TUGAS WAJIB:
Tuliskan kembali bagian teks tentang budaya literasi di sekolah, mulai dari "Sabtu, 02 Desember" sampai dengan "negara sebesar 493.".

── KUTIPAN PILIHAN

Sabtu, 02 Desember 2017

BUDAYA LITERASI KARAKTER GENERASI EMAS (KIAT MEMBUDAYAKAN LITERASI DI SEKOLAH)

BUDAYA LITERASI KARAKTER GENERASI EMAS
(KIAT MEMBUDAYAKAN LITERASI DI SEKOLAH)

Kerisauan akan rendahnya minat baca terbaca ketika peserta didik dari Indonesia menempati peringkat ke-57 di tahun 2009 pada even PISA (Programme for International Student Assessment ).  Bahkan di tahun-tahun selanjutnya peringkat kita lebih buruk lagi , yaitu ke-64 di tahun 2012 dengan skor yang sama yaitu 396.  Skor ini tertinggal jauh  dari skor rata-rata 65 negara sebesar 493.  
Rendahnya skor yang diperoleh peserta didik disebabkan beberapa faktor terutama rendahnya daya baca dan secara otomatis menjadi kendala bagi siswa dalam memahami dan mengidentifikasi masalah.  Ketika kemampuan mengidentifikasi masalah kurang, maka lebih sulit lagi untuk memecahkan permasalahan.  Bagaimana mungkin kita mampu memecahkan permasalahan sedangkan masalahnya apa kita tidak mengetahuinya.
Patut disyukuri bila pemerintah mencanangkan program GLS (Gerakan Literasi Sekolah) dengan Peraturan Menteri Pendidikan dan Kebudayaan Nomor 23 Tahun 2015 sebagai payung hukumnya . Kegiatan utama yang dicanangkan pemerintah berupa pembiasan membaca 15 menit perhari sebelum kegiatan belajar dimulai.  Harapannya, peserta didik memiliki minat baca yang tinggi,  daya serap terhadap informasi membaik, sehingga penguasaan terhadap ilmu pengetahuan meningkat bahkan bisa teraplikasi pada tingkat teknis.
Berbagai daerah menanggapi program ini dengan reaksi dan animo yang berbeda-beda.  Khusus di Jawa Barat, Gubernur langsung menggulirkan program WJLRC (West Java Leader Reading Challenge) bekerjasama dengan Pemerintah Negara Bagian Adelaide Australia Selatan.  Beberapa sekolah diberi kesempatan untuk menjadi perintis literasi, salah satunya SMP Nurul Amanah.

────
── DATA MATERI

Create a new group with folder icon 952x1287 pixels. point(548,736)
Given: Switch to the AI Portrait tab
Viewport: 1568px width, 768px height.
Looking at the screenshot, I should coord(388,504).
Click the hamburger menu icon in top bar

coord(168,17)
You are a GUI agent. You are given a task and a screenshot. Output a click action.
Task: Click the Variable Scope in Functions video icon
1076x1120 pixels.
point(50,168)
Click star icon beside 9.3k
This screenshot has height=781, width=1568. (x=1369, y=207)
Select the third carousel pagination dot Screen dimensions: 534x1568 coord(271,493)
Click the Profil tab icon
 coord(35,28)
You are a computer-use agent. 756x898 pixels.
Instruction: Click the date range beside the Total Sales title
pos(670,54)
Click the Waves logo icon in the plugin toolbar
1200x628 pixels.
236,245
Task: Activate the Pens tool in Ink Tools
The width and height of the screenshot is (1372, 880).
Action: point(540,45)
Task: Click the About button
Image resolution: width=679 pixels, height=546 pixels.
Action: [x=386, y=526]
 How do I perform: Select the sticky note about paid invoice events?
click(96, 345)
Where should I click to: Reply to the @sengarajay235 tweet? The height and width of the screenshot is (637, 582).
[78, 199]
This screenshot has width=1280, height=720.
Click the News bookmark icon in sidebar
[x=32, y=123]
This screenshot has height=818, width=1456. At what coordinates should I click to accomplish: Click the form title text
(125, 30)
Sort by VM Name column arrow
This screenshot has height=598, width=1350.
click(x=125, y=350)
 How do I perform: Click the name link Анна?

────

JAWABAN TERTULIS:
Sabtu, 02 Desember 2017

BUDAYA LITERASI KARAKTER GENERASI EMAS (KIAT MEMBUDAYAKAN LITERASI DI SEKOLAH)

BUDAYA LITERASI KARAKTER GENERASI EMAS
(KIAT MEMBUDAYAKAN LITERASI DI SEKOLAH)

Kerisauan akan rendahnya minat baca terbaca ketika peserta didik dari Indonesia menempati peringkat ke-57 di tahun 2009 pada even PISA (Programme for International Student Assessment ).  Bahkan di tahun-tahun selanjutnya peringkat kita lebih buruk lagi , yaitu ke-64 di tahun 2012 dengan skor yang sama yaitu 396.  Skor ini tertinggal jauh  dari skor rata-rata 65 negara sebesar 493.